Un langage n’est pas toujours produit par un individu. Il peut émerger d’un réseau : racines, mycélium, essaims, colonies, signaux chimiques, champs électriques, flux d’information dispersés dans un milieu. À l’échelle cosmique, la matière noire et les galaxies dessinent elles aussi une trame de filaments : le cosmic web. Cet article propose de penser A.L.I depuis cette idée : si l’intelligence extraterrestre n’était pas une voix, mais un réseau ? Si le premier interlocuteur n’était pas un “je”, mais un “nous” distribué ?

1. Les arbres ne parlent pas comme nous, mais ils échangent

Les recherches de Suzanne Simard ont montré que des arbres peuvent être reliés par des réseaux mycorhiziens : des associations entre racines et champignons, capables de transporter du carbone, de l’azote, du phosphore et des signaux liés au stress.
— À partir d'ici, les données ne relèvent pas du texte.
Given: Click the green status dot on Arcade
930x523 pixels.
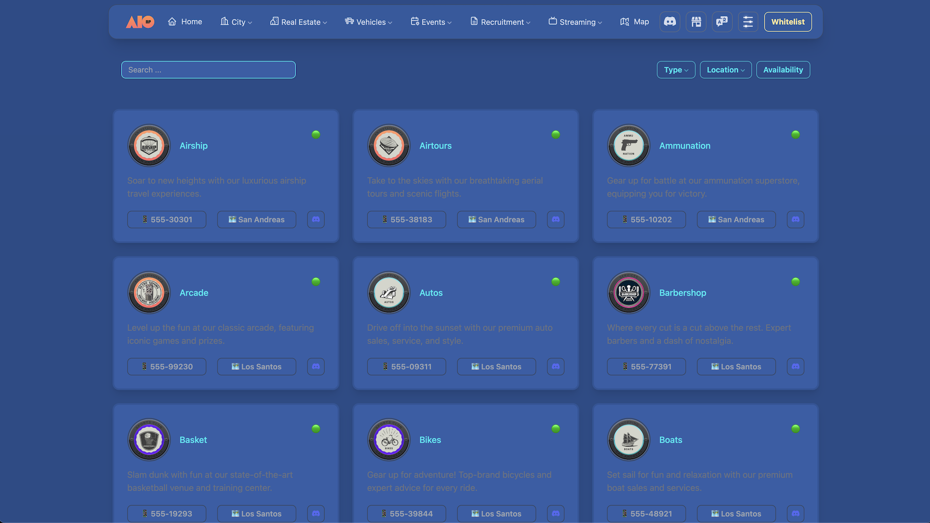Looking at the screenshot, I should (x=316, y=282).
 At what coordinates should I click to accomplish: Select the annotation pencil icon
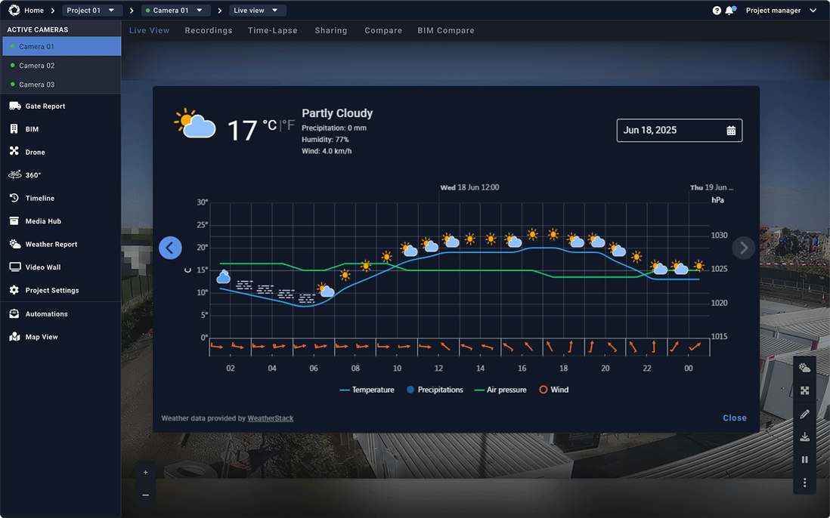tap(804, 414)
Ces travaux ont fortement nourri l’idée populaire d’un “wood wide web”. Il faut cependant rester précis : tous les scientifiques ne valident pas l’image d’un internet forestier intentionnel. Les transferts existent, mais leur interprétation comme communication organisée reste discutée selon les contextes, les espèces et les méthodes de mesure.

Pour A.L.I, cette controverse est intéressante. Elle oblige à distinguer trois niveaux : transfert de matière, signal biologique, puis message. Un flux devient-il un langage parce qu’il transporte une information ? Ou faut-il une intention, une syntaxe, une réponse ? Les forêts nous apprennent que la communication peut être lente, diffuse, chimique, locale, et pourtant structurante.

Mycélium dans un sol forestier
Mycélium dans un sol forestier : un réseau vivant qui relie matière, décomposition, nutrition et signalisation. Photo : Lex VB, Wikimedia Commons.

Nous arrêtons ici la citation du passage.